Multicultural is a fairly subtle and rare human trait that is something not easily picked up by monetary means or purposeful actions. It requires specific circumstances and situations where an individual is clearly and continuously exposed to many differing phenotypes, languages, attitudes, and social values of communities that may oppose or reinforce one's own perspectives. Being constantly, varyingly challenged this way may help broaden one's horizon, preventing the tunnel vision of what it means to be a human being, what it means to be doing great things, or which things are intellucaully fulfilling. There are many ways to fall into a culturally homogenous environment, and it is often very easy to do regardless of where you are from or who you are with. In this case, it is often not one's fault. Perhaps someone lives in a rural area containing extremely sparse density of people or that she or he is an immigrant whose language barriers are too much to overcome. Even when an individual has opportunities to interact with another who is culturally different, it is not likely that the individual would take on the imminent chance to do so out of the blue. Familiarity is important, probably due to some biological wiring rooted within our behaviors, and it is usually natural to be attracted to others who dress similarly, maybe also the similar level of melatonin production, or more abstractly, similar job fields.
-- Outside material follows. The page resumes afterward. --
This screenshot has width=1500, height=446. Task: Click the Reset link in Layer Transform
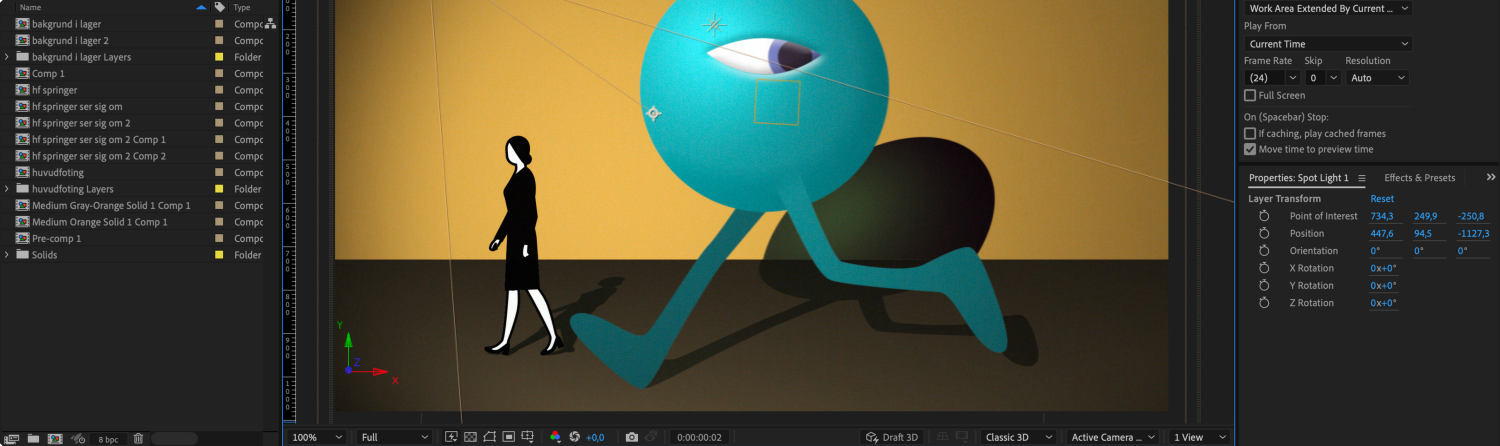[x=1381, y=199]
My name is Joe. Actually, it is a name I gave to myself upon the realization that I want an Americanized name. My parents named me Linh which I later appreciated the cultural implications of being given such name. At first, I wanted to fit in and I thought having such Americanized name is the first step. I am not certain if America is unique for providing the liberty for all to make up whatever the names they want to be defined by and then change their own names. Obviously, there are whole linguistic and cultural dimensions attached to the names themselves. Some people are named after some kind of disciples in Bible, others named after Greek or Roman Mythology, some after the juxpositation of internet-era lingo and fictional characters in Hollywood movies. Some Asian or Indian cultures are more likely to have the less-transient names like Kim, Wang, or Raghu which are probably attributed to the family dynasties back in their respective time periods. However, in my case, it is kind of pathetic reasoning. I just found Joe label cool because it started with J letter. And I guessed I didn't like to have an uncommon birthright name at that time.